THE REQUEST —
Which lines of the listing contain the word "header"? Return each one in full, and match case exactly.

DATASET ENTRIES —

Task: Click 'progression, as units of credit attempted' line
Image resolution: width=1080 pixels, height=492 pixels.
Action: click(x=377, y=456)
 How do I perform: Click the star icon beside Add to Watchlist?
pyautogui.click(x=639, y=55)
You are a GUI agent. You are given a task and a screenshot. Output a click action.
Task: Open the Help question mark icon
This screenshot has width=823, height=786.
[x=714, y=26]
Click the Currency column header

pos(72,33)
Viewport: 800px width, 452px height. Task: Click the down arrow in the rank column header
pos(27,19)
---
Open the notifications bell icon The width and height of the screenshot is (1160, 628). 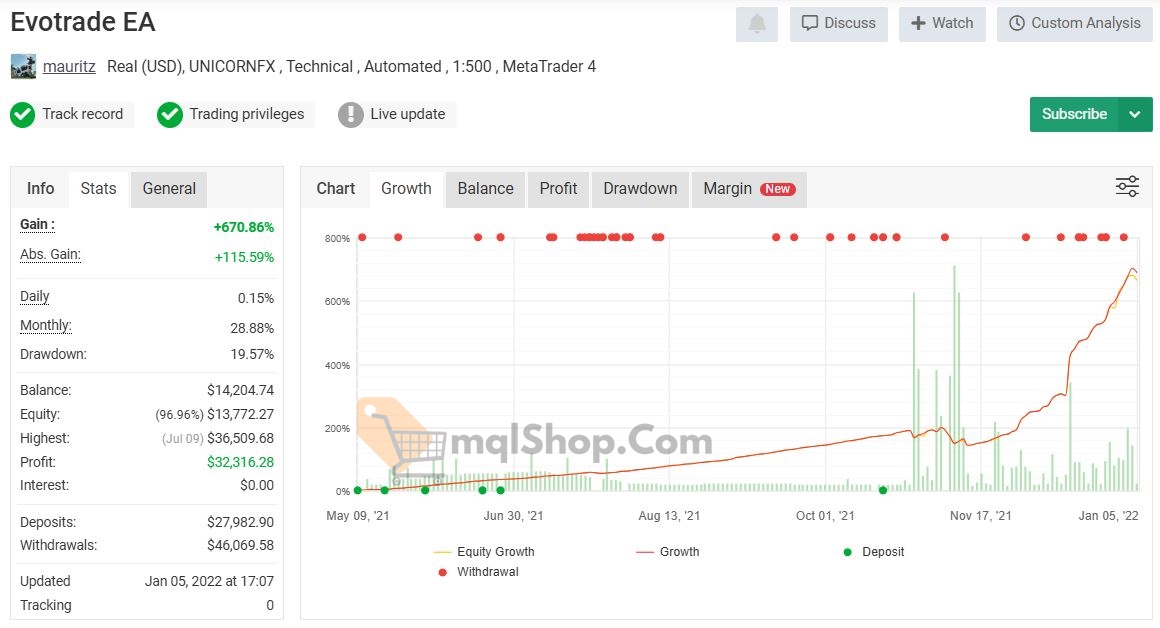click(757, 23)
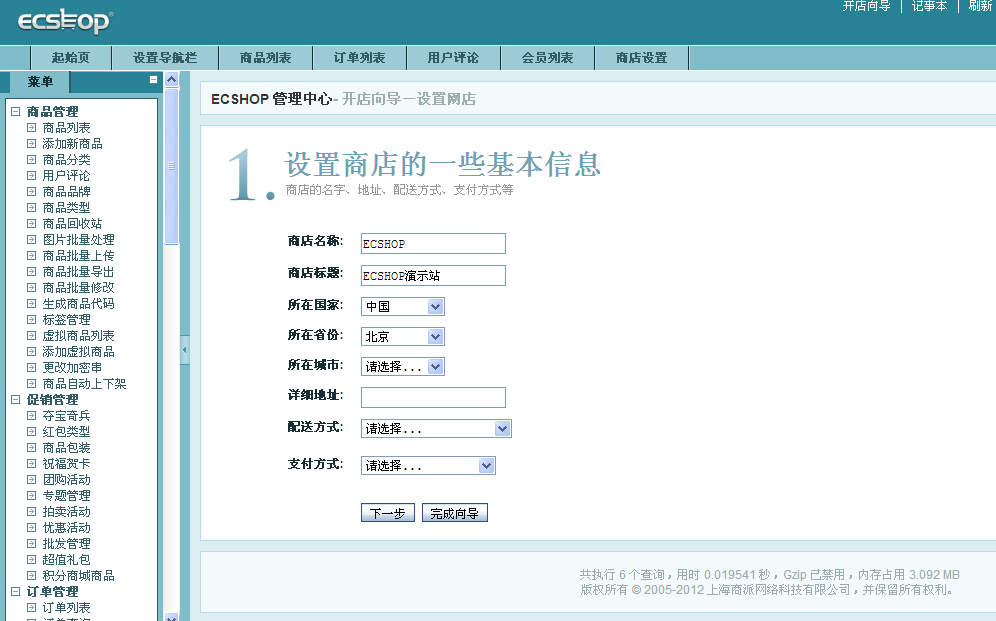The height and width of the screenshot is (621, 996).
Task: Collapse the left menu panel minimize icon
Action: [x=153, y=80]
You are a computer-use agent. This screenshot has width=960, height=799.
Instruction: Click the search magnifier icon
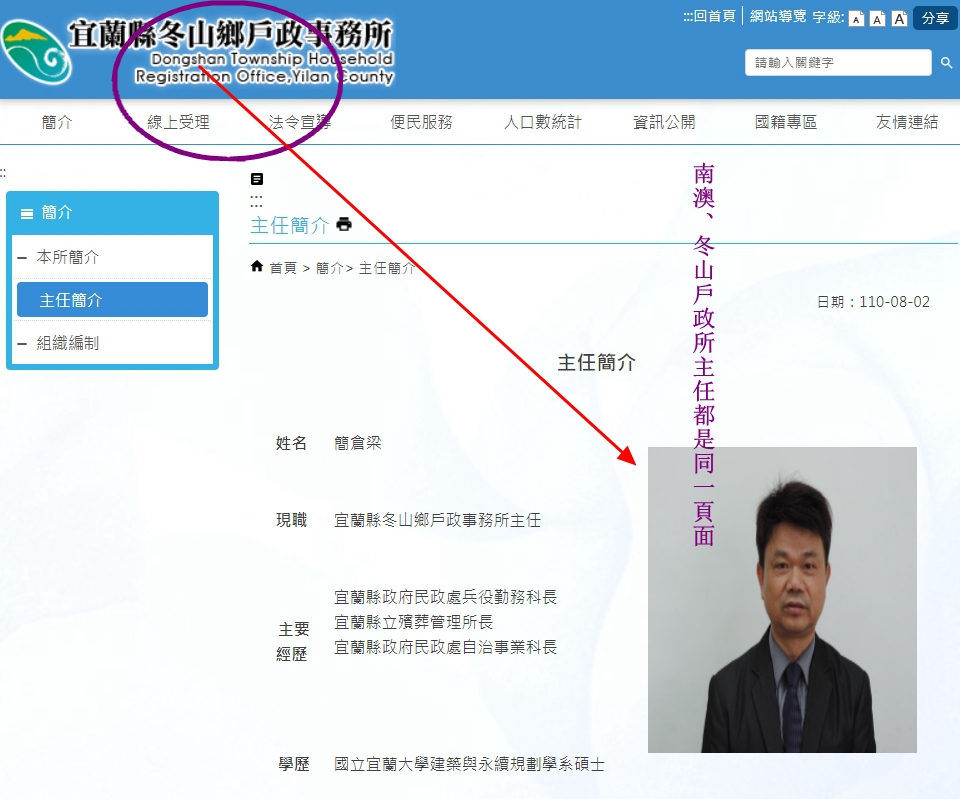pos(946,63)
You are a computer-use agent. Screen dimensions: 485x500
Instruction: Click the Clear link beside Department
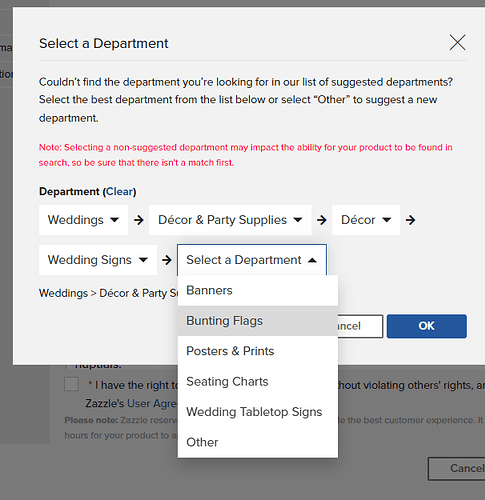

FINISHED TASK —
Click the Currency column header
Viewport: 800px width, 452px height. Task: Click the down arrow in the rank column header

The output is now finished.